Text and element pointing records
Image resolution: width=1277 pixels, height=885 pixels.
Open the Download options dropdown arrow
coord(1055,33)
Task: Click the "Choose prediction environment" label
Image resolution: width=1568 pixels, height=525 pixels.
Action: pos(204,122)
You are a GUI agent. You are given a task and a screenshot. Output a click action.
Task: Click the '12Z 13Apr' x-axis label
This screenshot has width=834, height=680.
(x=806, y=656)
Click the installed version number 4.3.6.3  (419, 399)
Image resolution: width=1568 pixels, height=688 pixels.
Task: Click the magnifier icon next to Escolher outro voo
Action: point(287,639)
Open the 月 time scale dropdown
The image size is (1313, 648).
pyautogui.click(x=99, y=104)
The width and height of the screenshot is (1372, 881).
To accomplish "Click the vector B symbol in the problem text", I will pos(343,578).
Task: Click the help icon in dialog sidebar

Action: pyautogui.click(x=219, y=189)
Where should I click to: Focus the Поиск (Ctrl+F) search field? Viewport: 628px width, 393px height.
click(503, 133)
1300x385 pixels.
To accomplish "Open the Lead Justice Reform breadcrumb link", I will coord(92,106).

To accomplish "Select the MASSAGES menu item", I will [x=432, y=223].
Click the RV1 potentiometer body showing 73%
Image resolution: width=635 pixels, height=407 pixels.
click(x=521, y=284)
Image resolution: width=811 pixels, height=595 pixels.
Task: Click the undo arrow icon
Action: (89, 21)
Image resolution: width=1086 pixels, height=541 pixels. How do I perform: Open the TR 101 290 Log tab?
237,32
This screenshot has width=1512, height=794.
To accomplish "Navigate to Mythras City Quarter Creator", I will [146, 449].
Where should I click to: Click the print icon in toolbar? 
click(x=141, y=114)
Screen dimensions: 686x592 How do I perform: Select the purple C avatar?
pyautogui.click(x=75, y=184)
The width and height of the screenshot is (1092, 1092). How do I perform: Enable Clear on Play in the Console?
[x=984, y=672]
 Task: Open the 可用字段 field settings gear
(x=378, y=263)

**What you will do**. Write out every line of the records above without changing anything.

**Solution**.
Image resolution: width=1277 pixels, height=885 pixels.
Open the Download options dropdown arrow
coord(1055,33)
Task: Click the "Choose prediction environment" label
Image resolution: width=1568 pixels, height=525 pixels.
Action: pos(204,122)
You are a GUI agent. You are given a task and a screenshot. Output a click action.
Task: Click the '12Z 13Apr' x-axis label
This screenshot has width=834, height=680.
(x=806, y=656)
Click the installed version number 4.3.6.3  (419, 399)
Image resolution: width=1568 pixels, height=688 pixels.
Task: Click the magnifier icon next to Escolher outro voo
Action: point(287,639)
Open the 月 time scale dropdown
The image size is (1313, 648).
pyautogui.click(x=99, y=104)
The width and height of the screenshot is (1372, 881).
To accomplish "Click the vector B symbol in the problem text", I will pos(343,578).
Task: Click the help icon in dialog sidebar

Action: pyautogui.click(x=219, y=189)
Where should I click to: Focus the Поиск (Ctrl+F) search field? Viewport: 628px width, 393px height.
click(503, 133)
1300x385 pixels.
To accomplish "Open the Lead Justice Reform breadcrumb link", I will coord(92,106).

To accomplish "Select the MASSAGES menu item", I will [x=432, y=223].
Click the RV1 potentiometer body showing 73%
Image resolution: width=635 pixels, height=407 pixels.
click(x=521, y=284)
Image resolution: width=811 pixels, height=595 pixels.
Task: Click the undo arrow icon
Action: (89, 21)
Image resolution: width=1086 pixels, height=541 pixels. How do I perform: Open the TR 101 290 Log tab?
237,32
This screenshot has width=1512, height=794.
To accomplish "Navigate to Mythras City Quarter Creator", I will [146, 449].
Where should I click to: Click the print icon in toolbar? 
click(x=141, y=114)
Screen dimensions: 686x592 How do I perform: Select the purple C avatar?
pyautogui.click(x=75, y=184)
The width and height of the screenshot is (1092, 1092). How do I perform: Enable Clear on Play in the Console?
[x=984, y=672]
 Task: Open the 可用字段 field settings gear
(x=378, y=263)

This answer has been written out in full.